▸ **EXERCISE GOAL**:
Extract from the entries below, exactly as given, only the lines from the line containing "This screenshot has width=1283, height=432." to the line containing "Task: Select the Übersicht menu item", both lines included.

[[ GIVEN ENTRIES, beginning ]]

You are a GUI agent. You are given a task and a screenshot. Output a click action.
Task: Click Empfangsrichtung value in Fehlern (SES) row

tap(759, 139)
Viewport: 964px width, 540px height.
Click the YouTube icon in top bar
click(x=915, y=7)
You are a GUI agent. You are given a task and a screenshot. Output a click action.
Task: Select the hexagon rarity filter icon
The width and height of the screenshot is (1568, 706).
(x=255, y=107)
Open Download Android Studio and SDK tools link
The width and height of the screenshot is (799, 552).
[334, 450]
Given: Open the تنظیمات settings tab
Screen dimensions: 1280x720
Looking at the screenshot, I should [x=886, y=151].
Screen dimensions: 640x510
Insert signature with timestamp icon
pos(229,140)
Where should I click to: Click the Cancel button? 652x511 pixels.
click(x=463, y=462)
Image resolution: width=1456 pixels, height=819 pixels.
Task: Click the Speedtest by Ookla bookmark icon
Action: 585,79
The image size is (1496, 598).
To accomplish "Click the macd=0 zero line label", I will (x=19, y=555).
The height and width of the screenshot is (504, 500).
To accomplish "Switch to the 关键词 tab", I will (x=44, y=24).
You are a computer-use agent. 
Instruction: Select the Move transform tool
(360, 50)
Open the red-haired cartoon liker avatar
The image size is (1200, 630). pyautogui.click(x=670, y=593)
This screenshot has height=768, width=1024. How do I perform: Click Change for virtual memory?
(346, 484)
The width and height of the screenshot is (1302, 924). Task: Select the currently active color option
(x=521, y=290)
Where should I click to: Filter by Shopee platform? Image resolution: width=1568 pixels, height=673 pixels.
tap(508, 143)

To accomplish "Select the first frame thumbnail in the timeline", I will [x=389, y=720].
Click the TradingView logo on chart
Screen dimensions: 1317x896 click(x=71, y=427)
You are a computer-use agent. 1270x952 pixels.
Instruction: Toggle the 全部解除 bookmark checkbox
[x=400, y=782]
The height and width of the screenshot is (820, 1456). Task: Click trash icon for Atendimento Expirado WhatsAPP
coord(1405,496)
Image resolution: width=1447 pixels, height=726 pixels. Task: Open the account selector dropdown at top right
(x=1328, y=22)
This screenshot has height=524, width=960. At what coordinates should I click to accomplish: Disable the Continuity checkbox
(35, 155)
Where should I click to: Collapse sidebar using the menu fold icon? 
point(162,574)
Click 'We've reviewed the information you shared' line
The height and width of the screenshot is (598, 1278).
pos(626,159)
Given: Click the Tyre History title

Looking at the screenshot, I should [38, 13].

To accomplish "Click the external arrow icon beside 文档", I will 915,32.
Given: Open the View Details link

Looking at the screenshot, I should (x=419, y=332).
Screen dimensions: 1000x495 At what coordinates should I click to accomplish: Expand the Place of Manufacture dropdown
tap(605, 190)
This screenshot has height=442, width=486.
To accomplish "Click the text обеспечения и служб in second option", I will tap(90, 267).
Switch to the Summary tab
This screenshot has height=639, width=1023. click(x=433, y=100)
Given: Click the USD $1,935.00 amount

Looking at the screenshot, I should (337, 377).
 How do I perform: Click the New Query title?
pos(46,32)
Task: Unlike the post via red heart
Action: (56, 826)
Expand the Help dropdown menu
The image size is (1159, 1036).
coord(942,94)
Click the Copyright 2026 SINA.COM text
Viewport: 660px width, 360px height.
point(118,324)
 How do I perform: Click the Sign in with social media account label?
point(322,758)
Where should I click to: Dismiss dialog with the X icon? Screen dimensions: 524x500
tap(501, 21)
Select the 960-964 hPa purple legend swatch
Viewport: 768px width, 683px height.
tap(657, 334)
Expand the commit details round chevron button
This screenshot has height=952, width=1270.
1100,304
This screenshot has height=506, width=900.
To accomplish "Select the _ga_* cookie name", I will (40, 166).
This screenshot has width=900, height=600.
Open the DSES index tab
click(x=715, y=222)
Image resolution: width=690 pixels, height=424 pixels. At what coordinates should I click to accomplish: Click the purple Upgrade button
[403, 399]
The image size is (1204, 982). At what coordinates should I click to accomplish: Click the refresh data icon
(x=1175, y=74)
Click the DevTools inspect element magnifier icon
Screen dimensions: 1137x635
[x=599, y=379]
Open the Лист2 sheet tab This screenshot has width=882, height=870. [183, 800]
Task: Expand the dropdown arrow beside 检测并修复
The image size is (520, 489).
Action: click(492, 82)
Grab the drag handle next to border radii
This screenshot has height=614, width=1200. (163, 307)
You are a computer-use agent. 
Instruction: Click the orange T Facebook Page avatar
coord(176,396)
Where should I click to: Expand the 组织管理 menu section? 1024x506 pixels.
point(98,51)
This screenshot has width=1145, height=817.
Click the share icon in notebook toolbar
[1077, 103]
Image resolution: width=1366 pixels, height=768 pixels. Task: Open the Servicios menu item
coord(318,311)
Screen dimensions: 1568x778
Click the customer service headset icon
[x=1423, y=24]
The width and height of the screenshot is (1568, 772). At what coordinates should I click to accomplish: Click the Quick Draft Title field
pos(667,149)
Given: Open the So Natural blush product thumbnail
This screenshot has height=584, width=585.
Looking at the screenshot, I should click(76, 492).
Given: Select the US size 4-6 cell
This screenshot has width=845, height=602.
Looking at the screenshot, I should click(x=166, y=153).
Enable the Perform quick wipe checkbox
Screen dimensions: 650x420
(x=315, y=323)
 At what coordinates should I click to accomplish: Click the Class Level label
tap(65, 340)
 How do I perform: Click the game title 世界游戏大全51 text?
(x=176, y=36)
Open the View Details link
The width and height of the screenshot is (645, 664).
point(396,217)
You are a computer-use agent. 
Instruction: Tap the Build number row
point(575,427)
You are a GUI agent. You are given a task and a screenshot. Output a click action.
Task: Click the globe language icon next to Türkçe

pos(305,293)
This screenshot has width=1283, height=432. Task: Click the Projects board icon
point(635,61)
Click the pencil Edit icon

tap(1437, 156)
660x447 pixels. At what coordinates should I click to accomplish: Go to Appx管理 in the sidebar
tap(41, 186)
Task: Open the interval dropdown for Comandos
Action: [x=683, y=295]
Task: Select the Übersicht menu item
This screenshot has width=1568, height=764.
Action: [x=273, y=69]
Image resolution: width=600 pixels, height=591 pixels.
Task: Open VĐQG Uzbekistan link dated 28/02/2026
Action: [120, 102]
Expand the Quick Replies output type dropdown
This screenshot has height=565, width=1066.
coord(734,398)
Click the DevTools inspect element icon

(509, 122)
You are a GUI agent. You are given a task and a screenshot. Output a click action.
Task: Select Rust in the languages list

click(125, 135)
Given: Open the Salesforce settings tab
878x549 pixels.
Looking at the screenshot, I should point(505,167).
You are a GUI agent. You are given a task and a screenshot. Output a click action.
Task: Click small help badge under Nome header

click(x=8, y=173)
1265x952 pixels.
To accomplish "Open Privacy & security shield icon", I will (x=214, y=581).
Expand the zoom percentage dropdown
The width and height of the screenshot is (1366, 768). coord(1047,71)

[[ GIVEN ENTRIES, end ]]

▸ **RESULT FOR THIS EXERCISE**:
This screenshot has width=1283, height=432. Task: Click the Projects board icon
point(635,61)
Click the pencil Edit icon

tap(1437, 156)
660x447 pixels. At what coordinates should I click to accomplish: Go to Appx管理 in the sidebar
tap(41, 186)
Task: Open the interval dropdown for Comandos
Action: [x=683, y=295]
Task: Select the Übersicht menu item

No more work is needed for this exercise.